Rashomon question and comments

I don’t disagree that Rashoman did some things really well. The cinematography and acting were truly superb. I just feel that it didn’t live up to the interesting premise it set out.

Exactly how many ways do you think he could possibly have died?

Since he sure as hell wasn’t going to implicate himself in the story, short of inserting a fifth party appearing out of nowhere and killing him, the woodcutter’s version of events will match one of the three other stories in who killed the samurai.

And, of course, neither being killed by his wife nor himself serves the woodcutter’s agenda.

There were only three possible killers in that clearing. If you ask four different people what happened, at least one of the answers is going to have to be repeated. That doesn’t necessarily mean that’s the right answer, though, and the bandit and the peasants account still differ significantly, even if they agree about whose hand was on the blade.

It sounds more like it didn’t live up to the premise you expected, not the premise it set out.

There’s thousands of ways to die in a sword fight. Having your opponent knock you down, stand over you, and then throw his sword into you is one of the more obscure ones. The bandit and the woodcutter didn’t simply agree that the bandit killed the Samurai. They agreed on the exact, very unusual, manner of death.

How would the woodcutter have come up with “he stood over him and threw his sword into him”, unless that’s how it happened?

The differ significantly until the manner of death. At that point it is essentially exactly the same. The Samurai is seated in the woods, the bandit holds his sword with two hands above his shoulders, and then throws it downward like a javelin.

My point is not that the woodcutter and bandit said the bandit killed the Samurai. My point is that they are in perfect agreement about an unusual manner of dispatching someone. There’s no realistic mode for that to occur unless they both witnessed the same event, and have accurately retold it.

Because he’d just heard the bandit’s version of the story, and when dissembling, it’s useful to have someone else’s story to build on - especially when the story is so easily twisted to your agenda.

Of course there is. He’s sitting right there, when one of the other travelers tells the bandit’s story.

I feel like an echo in here.

Eh, I don’t really buy that. It would be one thing if it were simply similar, but being exactly the same? I don’t really see that coming about from just hearing some testimony.

Why not? He just heard the bandit’s testimony from his own mouth. It’s not remotely far fetched that he would could then confirm the bandit’s testimony in all the particulars that make that samurai look bad.

Because the human memory isn’t good enough to listen to a story once and exactly recreate it.

And now the thread is a synecdoche of the topic of the thread.

The point of Rashomon isn’t just that memory is subjective, but that objective testimony of any event is essentially impossible as any observer will bring their own experiences and prejudices to their statement, especially in any way that conceals their own culpability or weakness. The most salient dialogue from the film is thus:

*Commoner: Well, men are only men. That’s why they lie. They can’t tell the truth, even to themselves.

-- Material provided --

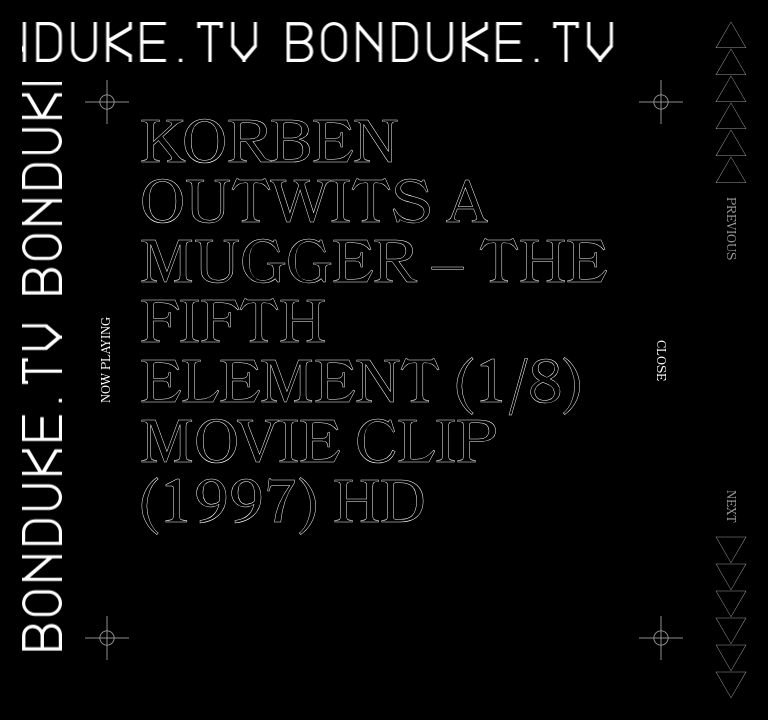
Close (659, 360)
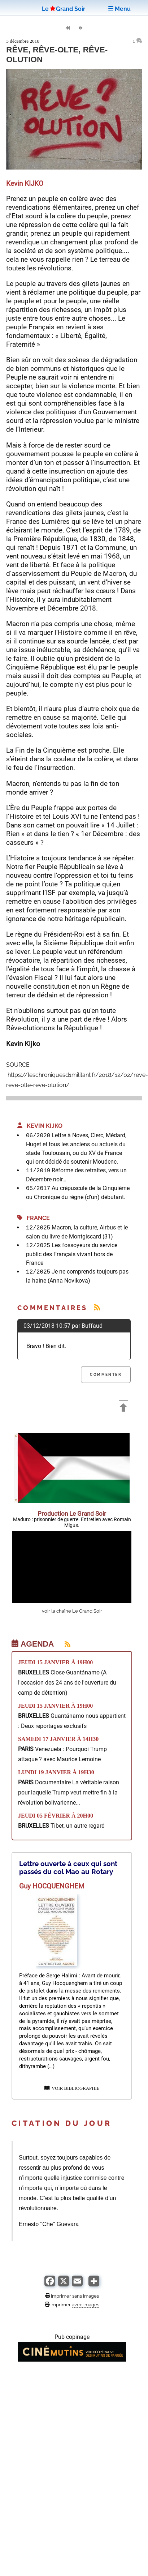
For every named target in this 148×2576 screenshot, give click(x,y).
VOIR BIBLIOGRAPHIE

-- Set exercise 1 --
Summarize the Rashomon discussion in two sentences.
-- Set exercise 2 --
How many possible killers were in the clearing, according to the Rashomon discussion?
-- Set exercise 3 --
Please duplicate everything in the Rashomon discussion from "I feel like" down to "of the thread.".

-- Task result 1 --
One commenter finds that Rashomon, despite superb cinematography and acting, didn't live up to its interesting premise, because the woodcutter's version must match one of the other stories in who killed the samurai. Others argue over whether the woodcutter and the bandit agreeing on the same unusual manner of death means they both witnessed it, or whether the woodcutter built on the bandit's story after hearing it.

-- Task result 2 --
Three.

-- Task result 3 --
I feel like an echo in here.

Eh, I don’t really buy that. It would be one thing if it were simply similar, but being exactly the same? I don’t really see that coming about from just hearing some testimony.

Why not? He just heard the bandit’s testimony from his own mouth. It’s not remotely far fetched that he would could then confirm the bandit’s testimony in all the particulars that make that samurai look bad.

Because the human memory isn’t good enough to listen to a story once and exactly recreate it.

And now the thread is a synecdoche of the topic of the thread.